§ **INSTRUCTIONS TO FOLLOW**
Could you reproduce, from the records below, everything from the line with "The height and" down to the line with "the Taux de", keeping both of those lines and changing nothing?
--- DATA PROVIDED Enclosed Below ---
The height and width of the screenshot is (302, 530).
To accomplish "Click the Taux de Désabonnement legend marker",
--- End of Enclosed DATA PROVIDED ---
--- DATA PROVIDED Enclosed Below ---
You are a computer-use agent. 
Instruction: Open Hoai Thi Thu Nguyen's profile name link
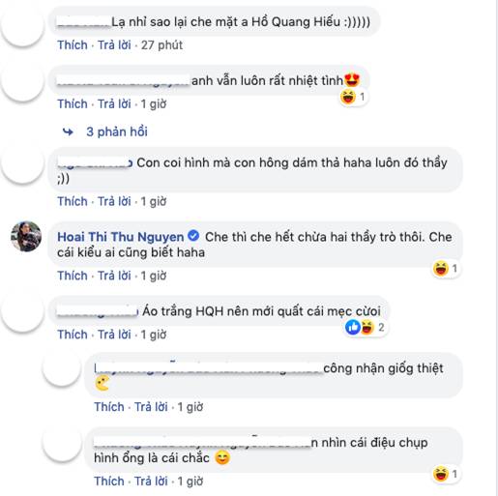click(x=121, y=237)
--- End of Enclosed DATA PROVIDED ---
§ **YOUR SOLUTION**
The height and width of the screenshot is (302, 530).
To accomplish "Click the Taux de Désabonnement legend marker",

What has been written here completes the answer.